### WHAT THE TASK ASKS:
At the line with "Viewport: 1011px width, 816px", start transcribing; stop after the last line of the data below. Keep it exact and leave pictures out.
[[ EXERCISE INPUTS open ]]
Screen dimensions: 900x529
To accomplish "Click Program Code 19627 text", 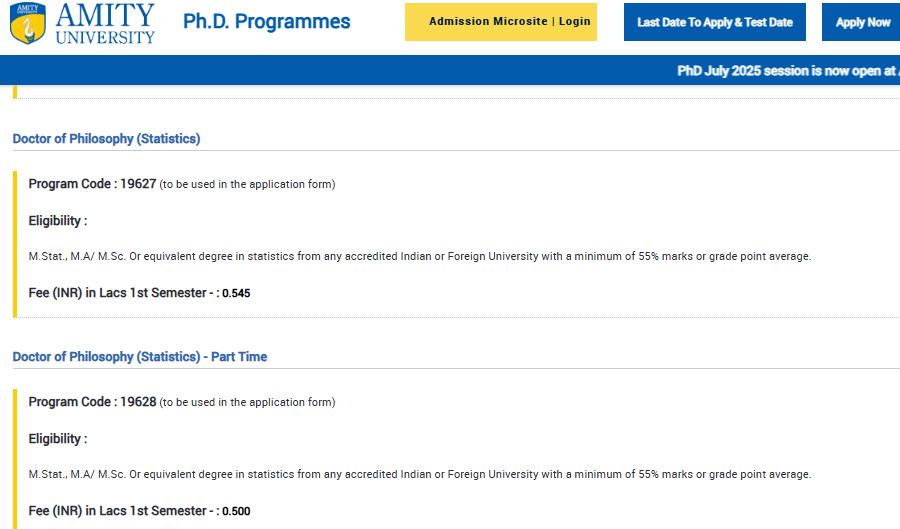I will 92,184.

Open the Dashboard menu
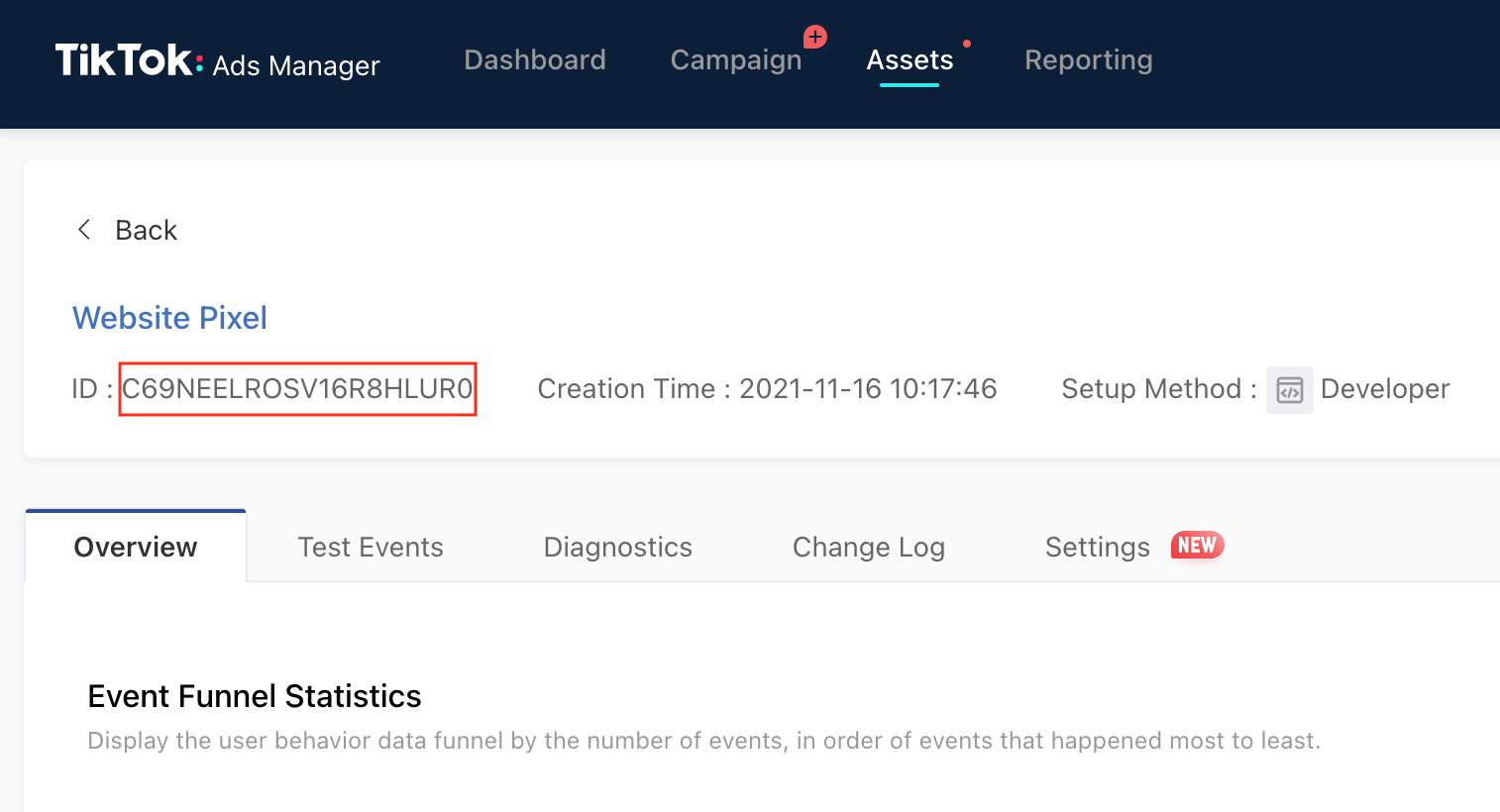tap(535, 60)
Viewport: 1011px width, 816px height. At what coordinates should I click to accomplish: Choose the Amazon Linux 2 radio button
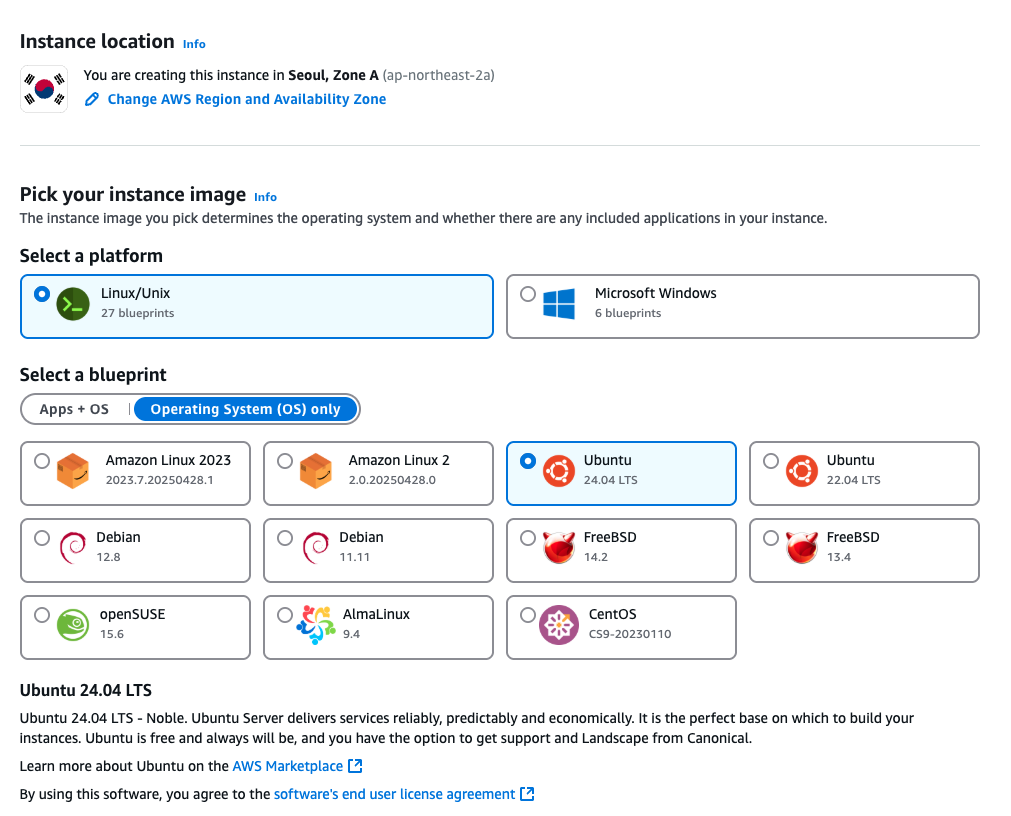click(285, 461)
[[ EXERCISE INPUTS closed ]]
### OUTPUT FOR THIS TASK:
Viewport: 1011px width, 816px height. At what coordinates should I click to accomplish: Choose the Amazon Linux 2 radio button
click(285, 461)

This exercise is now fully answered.